The Canadian government is shrugging off a news report that says Germany is set to reject a multibillion-dollar trade pact between the European Union and Canada, but experts say this development means a reopening of an agreement that was declared a done deal nine months ago.

International Trade Minister Ed Fast's office refused comment on a Munich newspaper story that said Berlin harbours serious concerns about the deal. At issue are clauses that would give Canadian companies investing in the EU the right to sue governments in the 28-member bloc if they feel their investments have been damaged by government policy.

Critics in Germany fear these rules – which give arbitration panels the power to resolve such disputes – could allow foreign investors to stop or reverse laws, the Sueddeutsche Zeitung reported.

A spokesman for the Harper government would only offer another version of the same comments that Ottawa has been using for months when asked what's happened to the Comprehensive Economic Trade Agreement since Canada and the EU announced an "agreement in principle" last fall.

"Excellent progress is being made," Shannon Gutoskie, press secretary for Mr. Fast, said.

Her comments stand in dramatic contrast to what Sueddeutsche Zeitung is reporting. The paper says the German government could not sign the agreement with Canada "as it has been negotiated now," quoting German diplomats in Brussels.

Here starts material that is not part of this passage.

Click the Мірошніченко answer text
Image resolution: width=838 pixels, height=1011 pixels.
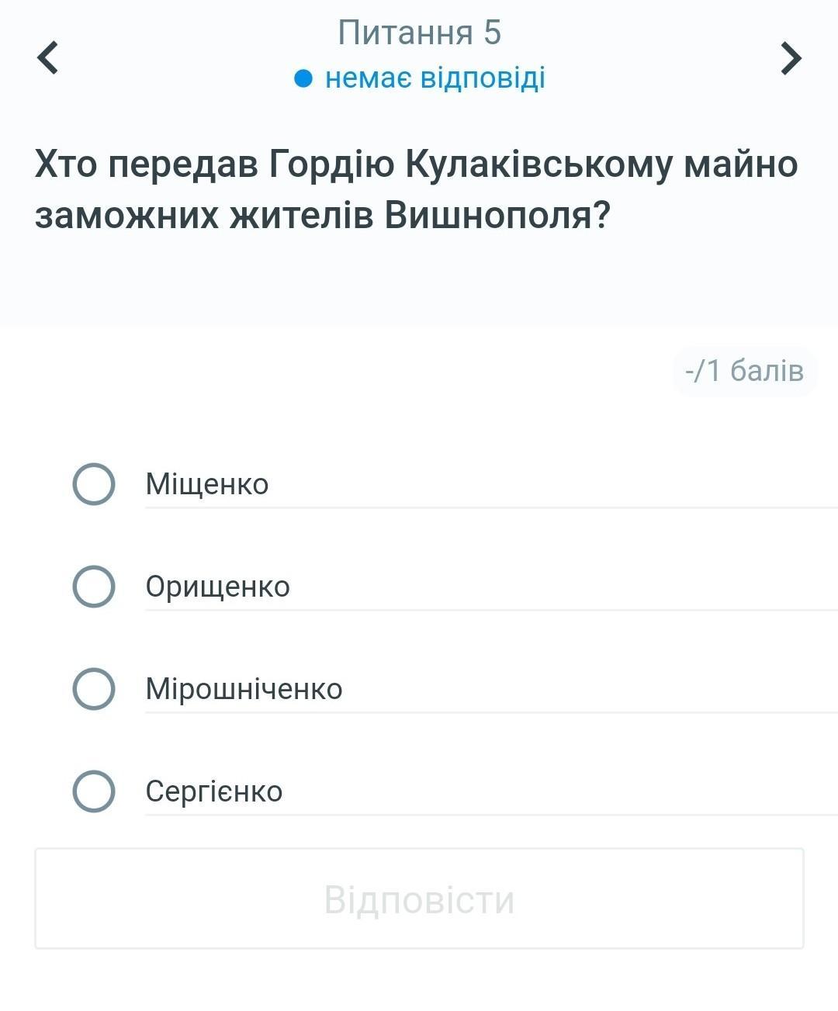(x=244, y=689)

The biggest concern for Germany, experts say, is really American investors. Berlin fears that the Canada-EU deal will set precedents for foreign investor rights that will be duplicated in the much larger trade agreement being negotiated between Brussels and the United States.

The worry is U.S. investors would then be empowered to challenge Berlin policy-makers' decisions with the final say going to an independent arbitration panel rather than German courts.

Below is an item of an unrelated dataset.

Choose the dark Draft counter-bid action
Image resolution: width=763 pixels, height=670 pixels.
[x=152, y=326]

Nine months have elapsed since Stephen Harper and European Union officials held a mission-accomplished style press event to herald a tentative deal. All that was left to be sorted out were technical details, Harper government officials have repeatedly said since.

Mr. Fast's spokeswoman offered a similar response this weekend, saying "Canada's work with our European Union partners to complete the legal text of our agreement-in-principle continues."

Trade experts interpret the news from Munich as a sign Brussels and Ottawa will have to reopen negotiations to assuage Germany's concerns as a major member of the EU.

"This development needs to be taken very seriously, although one wonders why the Germans didn't make their concerns known earlier," international trade lawyer Lawrence Herman said.

"The German position clearly means a return to the negotiating table on investor-state dispute settlement rules," he said.

Mr. Herman suggested Canada and the EU might ultimately have to restrict the circumstances under which foreign investors can sue governments under the deal.

"Whatever can be done at this late stage in legal terms, the German position is having a major political impact on the whole CETA situation," Mr. Herman said.

Rules giving independent arbitration powers the right to settle disputes between governments and foreign investors are a feature, most notably, of the North American free trade agreement between Canada, the U.S. and Mexico.

Experts suggest Canada and the EU may have to insert a mechanism in the new agreement that allows affected governments to appeal decisions on suits from foreign investors.

Such an amendment could give EU member country courts the final say instead of independent arbitration panels.

"The message is that Germany … is not going to submit itself to NAFTA Type Chapter 11 investor state arbitration," trade consultant Peter Clark said.

"In their view there is nothing wrong with German courts and foreigners should not have different rights than Germans."

Maude Barlow, national chairperson of the Council of Canadians, an advocacy group critical of the Canada-EU trade talks, called the reported push-back from Germany "a victory for democracy.

She said, "we are pleased that the German government has listened to critics of the investor-state dispute settlement provisions of the deal that give foreign corporations the right to dictate domestic policy."